Texto fornecido:
::::

A famosa série de livros brasileiros Vaga-Lume, criada pelo professor Jiro Takahashi, especialista no mercado editorial, completou cinco décadas de história no início de 2023. O projeto, que conta com 106 títulos e tinha como intuito incentivar o consumo da literatura infantojuvenil, marcou gerações de leitores e escritores (leia reportagem sobre a coleção).
Em seu auge, na década de 1970, os títulos eram leituras obrigatórias nas escolas. A reforma educacional de 1971 contribuiu para isso, já que além do ensino obrigatório ter sido estendido até a oitava série, aumentando assim o número de estudantes, foi incluída na Lei de Diretrizes e Bases uma cláusula que recomendava a preferência pela adoção de obras nacionais.
Para celebrar os 50 anos de história da Vaga-Lume, GZH conversou com cinco escritores gaúchos que foram leitores da série durante a infância e adolescência. Alguns, inclusive, descobriram o amor e a vocação pela literatura ao se aventuraram pelas páginas das histórias publicadas sob o selo.
Identificação com os personagens
O escritor, editor e designer gráfico Samir Machado de Machado, 41 anos, conheceu os livros do projeto na biblioteca de sua escola. Assim que iniciou a leitura, ele se identificou com as histórias e com os personagens.

::::

Seção de dados:
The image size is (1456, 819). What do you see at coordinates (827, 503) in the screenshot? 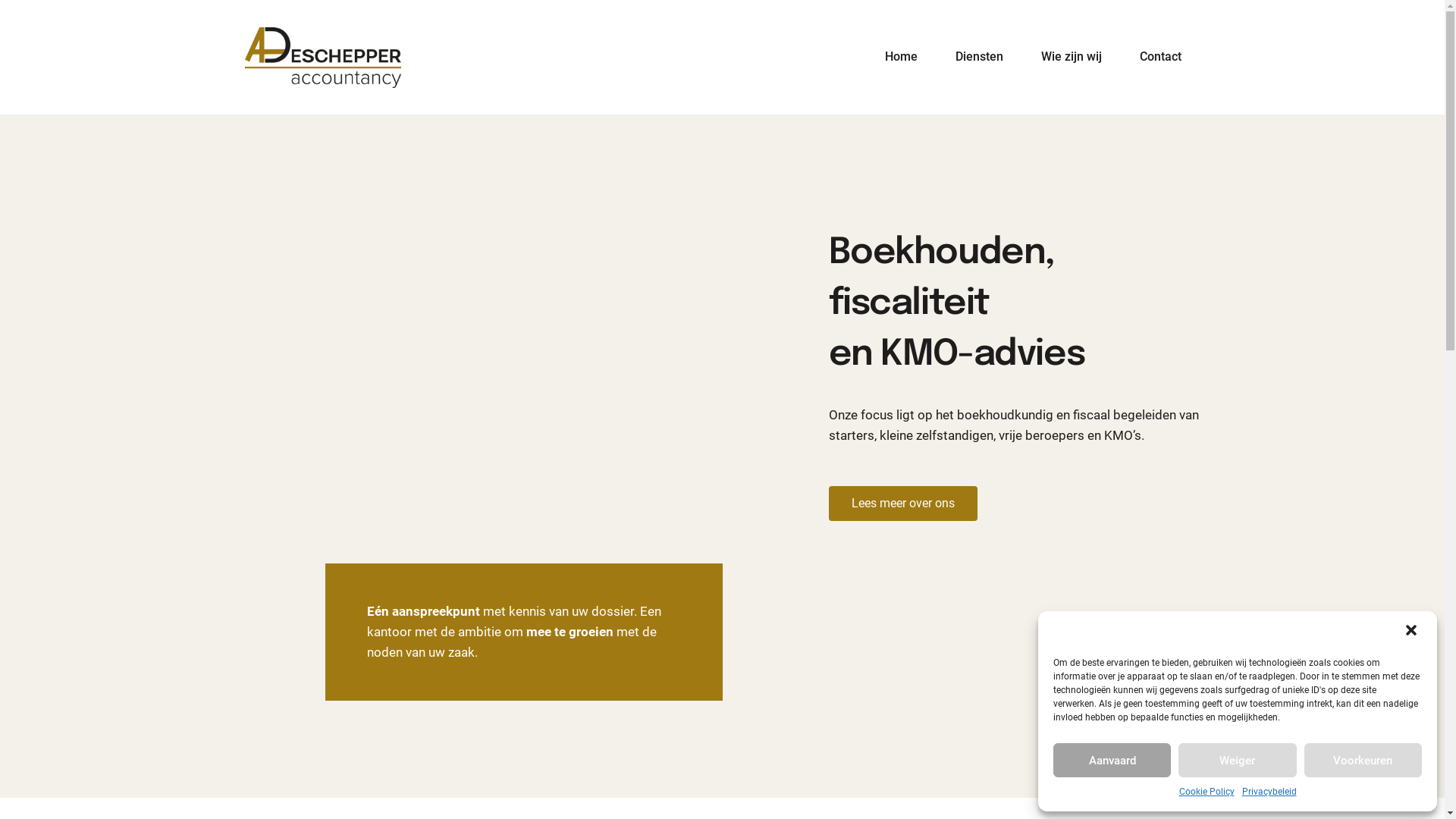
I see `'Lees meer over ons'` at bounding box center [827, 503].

::::

Objetivos:
(A) Responda com base no texto sobre a coleção Vaga-Lume:
(i) Quem criou a série?
(ii) Quantos títulos o projeto reúne?
(iii) Com quantos escritores gaúchos a GZH conversou?
(B) Por favor, reproduza sem alterações o trecho do texto sobre a coleção Vaga-Lume de "Em seu auge, na" a "de obras nacionais.".
A listagem é um material independente do texto.

Lista de soluções:
(A)
(i) O professor Jiro Takahashi.
(ii) 106 títulos.
(iii) Cinco.

(B)
Em seu auge, na década de 1970, os títulos eram leituras obrigatórias nas escolas. A reforma educacional de 1971 contribuiu para isso, já que além do ensino obrigatório ter sido estendido até a oitava série, aumentando assim o número de estudantes, foi incluída na Lei de Diretrizes e Bases uma cláusula que recomendava a preferência pela adoção de obras nacionais.